Don't carp at managerial martyrs 1

February 18, 2005

The suggestion that there is a "perception in universities that some managers are little more than failed academics or glorified administrators" is offensive ("Manager roles fail to attract core staff", February 11). I and many other heads have to sacrifice time and research opportunities for the good of the team.

To suggest that managing academics (often likened to herding cats) is less intellectually challenging than spending years becoming a world expert in an erudite research area is ridiculous.

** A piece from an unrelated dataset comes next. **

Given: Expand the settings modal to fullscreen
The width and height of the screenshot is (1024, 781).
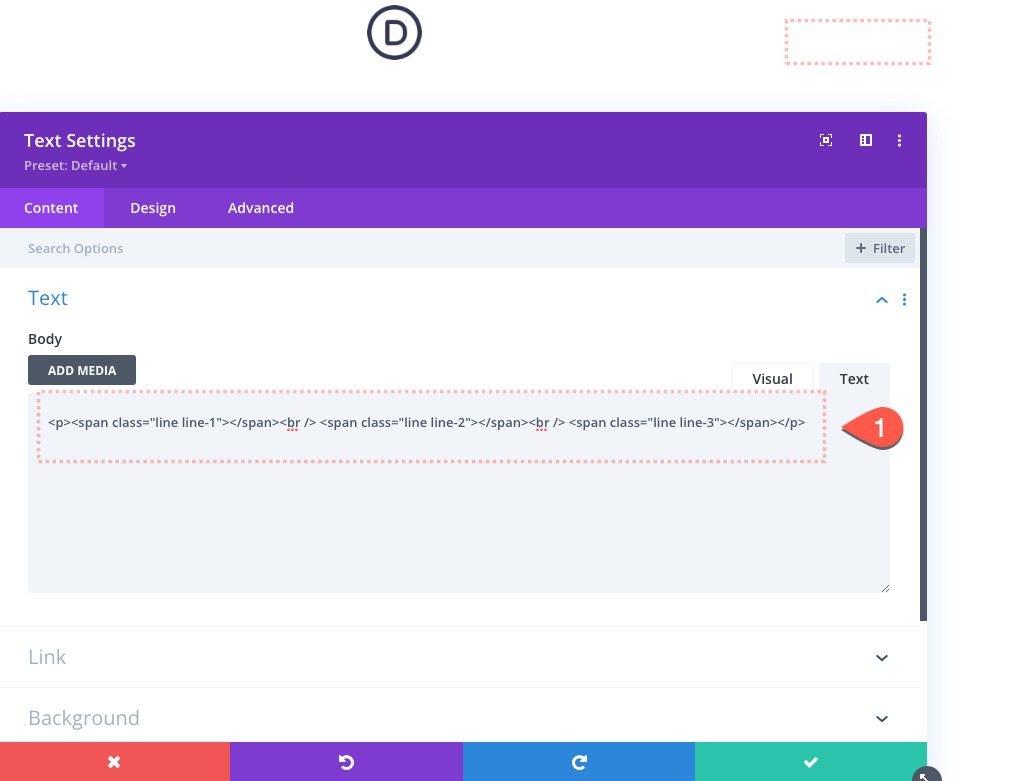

As a head of department, often appointed for a term of only three years, you are expected to persuade wayward and sometimes indolent colleagues to go in roughly the same direction without being provided with the "tools of management": promotion is governed by deans more interested in budgets than personal development, it can take more than a year to secure a new appointment and "academic freedom" means you are unable to challenge colleagues over anything to do with their academic competency.

Heads of department stick their heads above the parapet for both colleagues and senior managers to shoot at. The job requires nerve, social skills, political awareness, charisma, creative accountancy, patience, a thick skin and a (dark) sense of humour. In return, the incumbent is rewarded with a paltry honorarium, a meagre reduction in teaching commitments and an expectation from senior managers that you will drag your department into 5* status within six months.

It is true that universities need to pay more attention to academic leadership and middle-management roles. It is also true that many of those who hold academic managerial positions are doing so without the expectation of significant career or financial reward. Such altruistic tendencies deserve commendation rather than criticism.